After examining his medical charts, he zeroed in on an idea that—more than 60 years after Castleman disease was discovered—researchers hadn’t yet explored. A protein called vascular endothelial growth factor, or VEGF, was spiking at 10 times its normal level. David had learnt in medical school that VEGF controls blood vessel growth, and he hypothesized that the blood moles that had shown up with every Castleman relapse were a direct result of that protein spike, which signals the immune system to take action.

He also knew that there was an immuno-suppressant called sirolimus that was approved by the FDA to help fight the immune system when it activated against kidney transplants. After consulting with a National Institutes of Health expert, David asked his doctor to prescribe the drug. He picked it up in February 2014 at a pharmacy less than a mile from his home. “A drug that could potentially save my life was hiding in plain sight,” he says.

So far, it’s working. David has been in remission from Castleman for more than six years. He’s not the muscular football player he once was, but he’s close to full strength. He is now an assistant medical professor at the University of Pennsylvania, running a research lab and enrolling patients in a clinical trial for the drug that has given him his life back.

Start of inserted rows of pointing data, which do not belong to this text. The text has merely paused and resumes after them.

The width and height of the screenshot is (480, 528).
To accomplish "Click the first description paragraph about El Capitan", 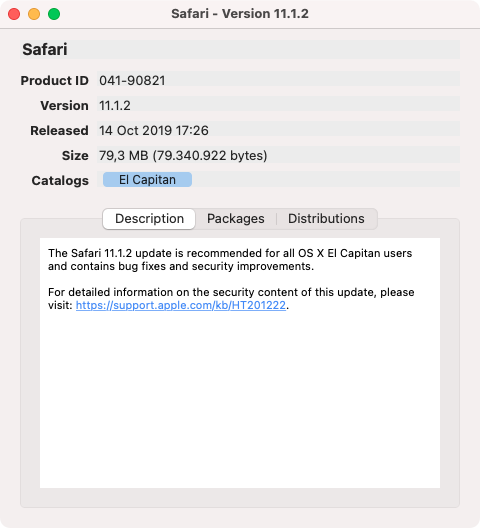I will point(230,260).
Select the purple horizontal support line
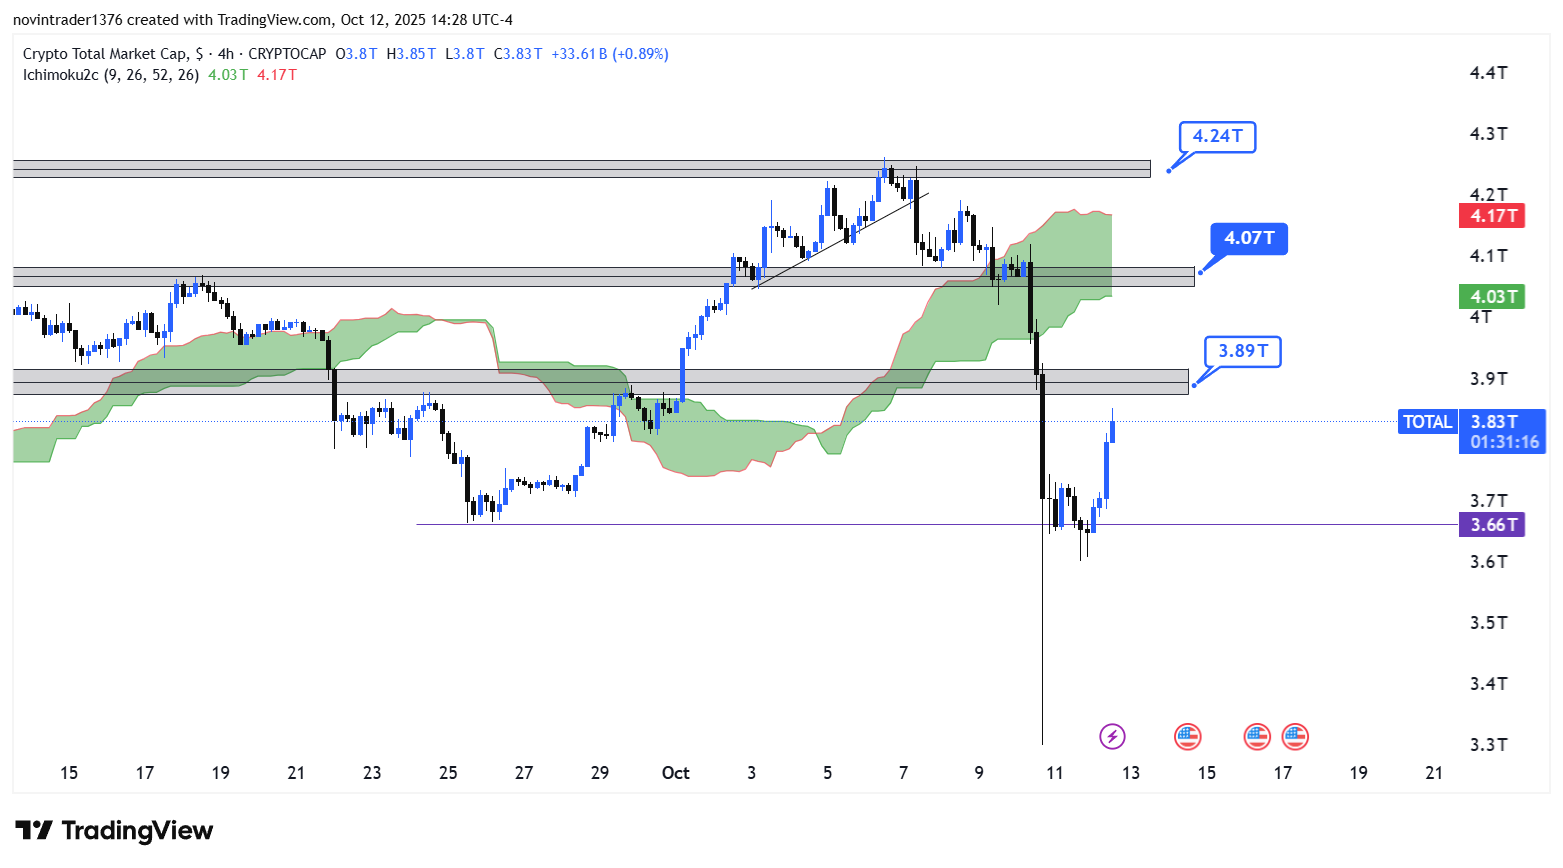1563x868 pixels. click(800, 524)
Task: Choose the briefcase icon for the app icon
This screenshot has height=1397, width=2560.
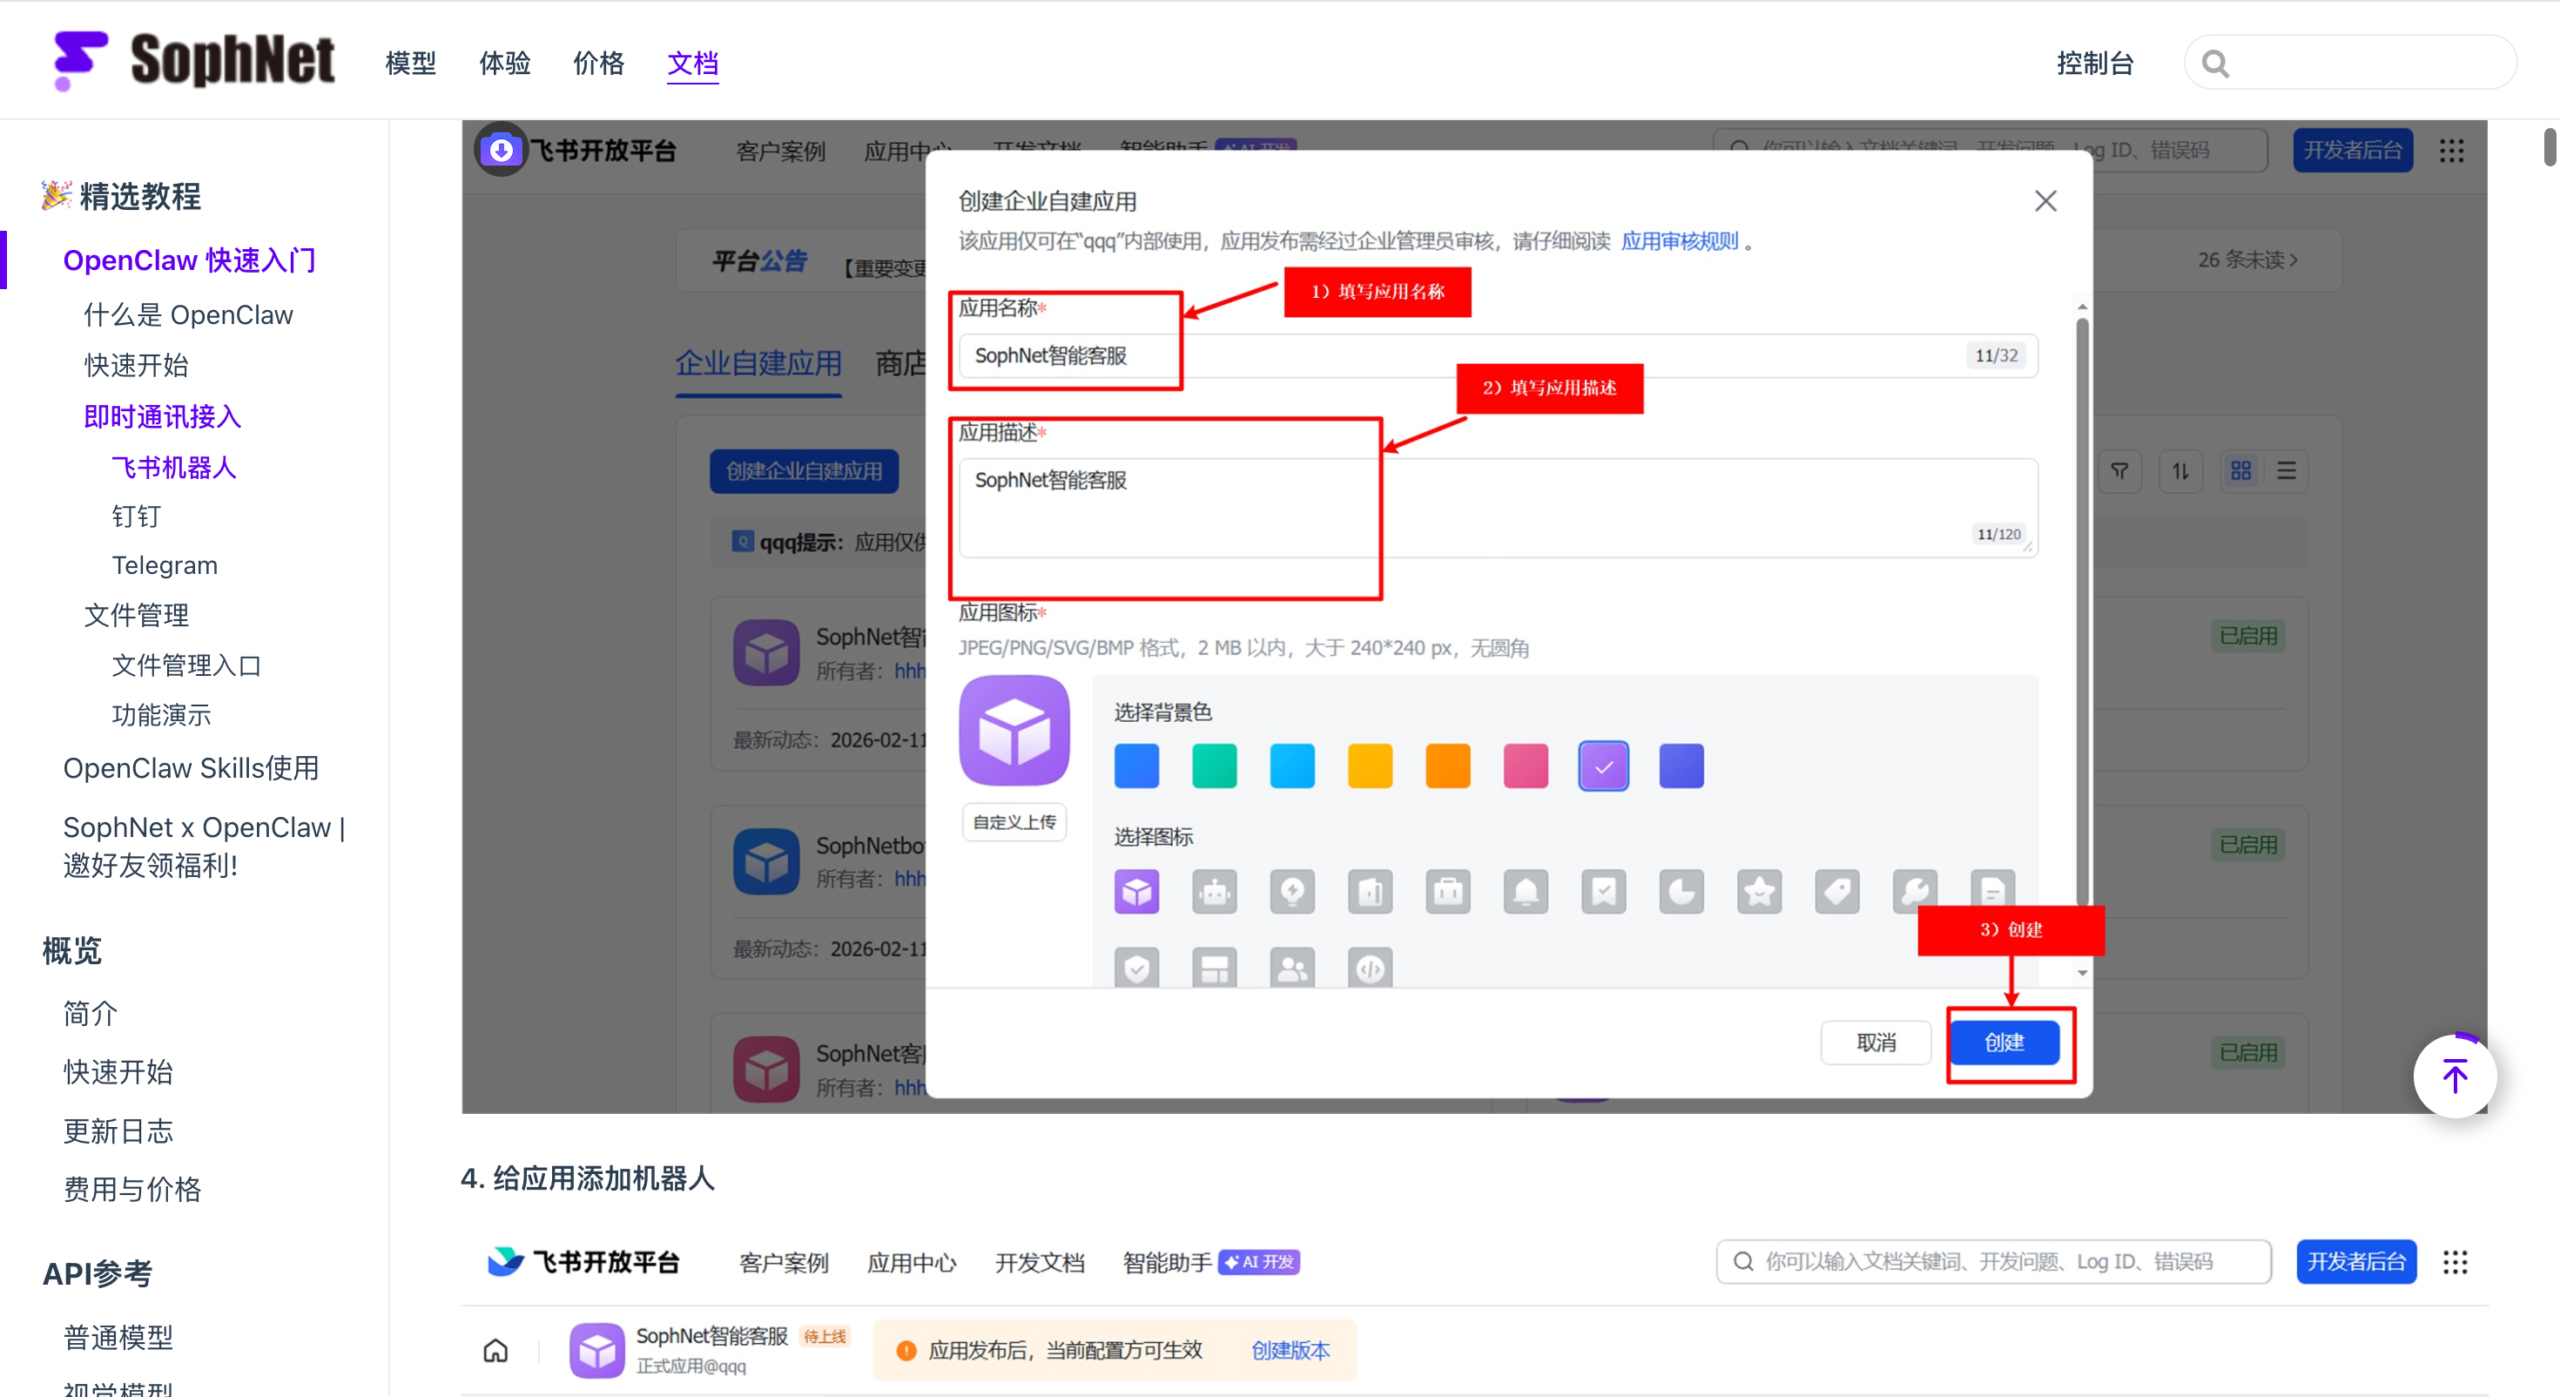Action: tap(1448, 891)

In 2018, he and Caitlin became parents when their daughter, Amelia, was born. “She’s such a little miracle,” Caitlin says. “We’re so lucky to have her.” David hopes his story offers lessons far beyond medicine about what people can do when they’re backed against a wall. And he feels his suffering means something when he looks in the eyes of his patients with Castleman disease. One girl, named Katie, was diagnosed at age two and endured 14 hospitalizations.

Then her doctor prescribed David’s drug after the family reached out to the CDCN. Katie hasn’t been hospitalized since and just finished kinder­garten. She has even learnt how to ride a bike.